Some you eat, some you don't! It's just a list. All these herbs have multiple properties - some you want, some you don't! If you're not allergic to it, Aspirin is as good an anti-inflammatory as you can get. It originally came from both Willowbark and Meadowsweet.


----------



## Mrs.T (Feb 12, 2008)

I read somewhere that there seems to be a correlation between pork and arthritis, so I thought I'd give it a whirl. I gave up my beloved bacon and sausage and the arthritis in my knee rarely ever bothers me. 

I did find an alternative to sausage---got some sausage seasoning from the butcher at the grocery store and add it to our ground beef. I don't feel quite so deprived now!


----------



## Murron (Oct 17, 2007)

TNHermit - Just my .02 here... I tried a gluten/wheat free diet and honestly, I did feel a whole lot better. Over the summer I was having a lot of tummy trouble, and after a bunch of testing (including the good 'ole colonoscopy!), my doc suggested going gluten free, despite a clean bill of health and no celiac diagnosis. I've kinda fallen off the no-wheat-wagon, and I just don't feel as "well"... And then I was reading about the inflammatory properties of gluten the other day... Hmmm. 

There are lots of folks that comment on the benefits of eliminating HFCS from their diets, and also those that enjoy the rewards of eating macrobiotic. Perhaps experimenting with different foods and/or supplements may lead you to the one that "clicks" with your body and lifestyle?


----------



## M.Plessner (Mar 1, 2008)

Tumeric is a really good one and relatively safe for everyone to use. Also adding an Alpha-Lipoic supplement can help as well. Bromelian found in pineapple is also a safe product. I have CTS and when it acts up I take the above and supplement w/ a B-Complex vitamin but only for a few months w/ the B vitamin since any longer can do damage.


----------

AVAILABLE DATA —
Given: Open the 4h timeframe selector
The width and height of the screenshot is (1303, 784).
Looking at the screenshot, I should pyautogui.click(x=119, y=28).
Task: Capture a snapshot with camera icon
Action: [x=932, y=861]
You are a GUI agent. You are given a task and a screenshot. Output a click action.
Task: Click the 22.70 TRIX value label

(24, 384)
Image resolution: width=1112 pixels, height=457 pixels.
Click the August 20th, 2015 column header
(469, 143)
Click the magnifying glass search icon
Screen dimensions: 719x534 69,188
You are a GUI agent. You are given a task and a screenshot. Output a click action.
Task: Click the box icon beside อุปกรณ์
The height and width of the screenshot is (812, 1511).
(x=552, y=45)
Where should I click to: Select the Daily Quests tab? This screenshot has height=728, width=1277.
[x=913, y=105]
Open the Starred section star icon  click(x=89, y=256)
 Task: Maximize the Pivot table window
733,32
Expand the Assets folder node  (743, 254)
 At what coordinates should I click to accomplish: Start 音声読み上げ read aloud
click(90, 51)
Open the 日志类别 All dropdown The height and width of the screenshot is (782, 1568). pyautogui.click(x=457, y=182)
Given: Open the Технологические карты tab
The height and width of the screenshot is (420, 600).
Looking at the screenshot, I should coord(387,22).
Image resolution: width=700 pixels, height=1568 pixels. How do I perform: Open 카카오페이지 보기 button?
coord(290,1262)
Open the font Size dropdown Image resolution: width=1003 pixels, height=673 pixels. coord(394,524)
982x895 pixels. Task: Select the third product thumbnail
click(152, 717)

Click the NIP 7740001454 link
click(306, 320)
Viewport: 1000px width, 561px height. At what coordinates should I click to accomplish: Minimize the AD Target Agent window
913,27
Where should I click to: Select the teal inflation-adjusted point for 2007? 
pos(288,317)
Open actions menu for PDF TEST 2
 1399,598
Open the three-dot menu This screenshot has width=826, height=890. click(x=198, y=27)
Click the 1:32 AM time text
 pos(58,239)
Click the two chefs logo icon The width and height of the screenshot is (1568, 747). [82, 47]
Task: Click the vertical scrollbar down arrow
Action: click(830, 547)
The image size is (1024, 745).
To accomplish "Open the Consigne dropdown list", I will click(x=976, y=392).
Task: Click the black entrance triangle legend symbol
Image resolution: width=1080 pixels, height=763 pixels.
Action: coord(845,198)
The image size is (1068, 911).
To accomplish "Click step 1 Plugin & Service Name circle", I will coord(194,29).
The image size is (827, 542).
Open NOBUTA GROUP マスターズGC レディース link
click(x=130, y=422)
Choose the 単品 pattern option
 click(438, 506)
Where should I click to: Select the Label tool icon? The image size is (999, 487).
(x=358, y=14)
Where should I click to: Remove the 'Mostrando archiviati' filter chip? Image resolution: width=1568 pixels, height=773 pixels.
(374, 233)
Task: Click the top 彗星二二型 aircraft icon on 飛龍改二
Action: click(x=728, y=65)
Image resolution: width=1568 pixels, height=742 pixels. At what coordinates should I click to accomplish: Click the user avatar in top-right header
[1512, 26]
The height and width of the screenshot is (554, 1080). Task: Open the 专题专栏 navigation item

TASK TO CARRY OUT —
According to the forum thread on easing arthritis and inflammation, please name the two plants that aspirin originally came from.

SOLUTION TO THE PROBLEM —
Willowbark and Meadowsweet.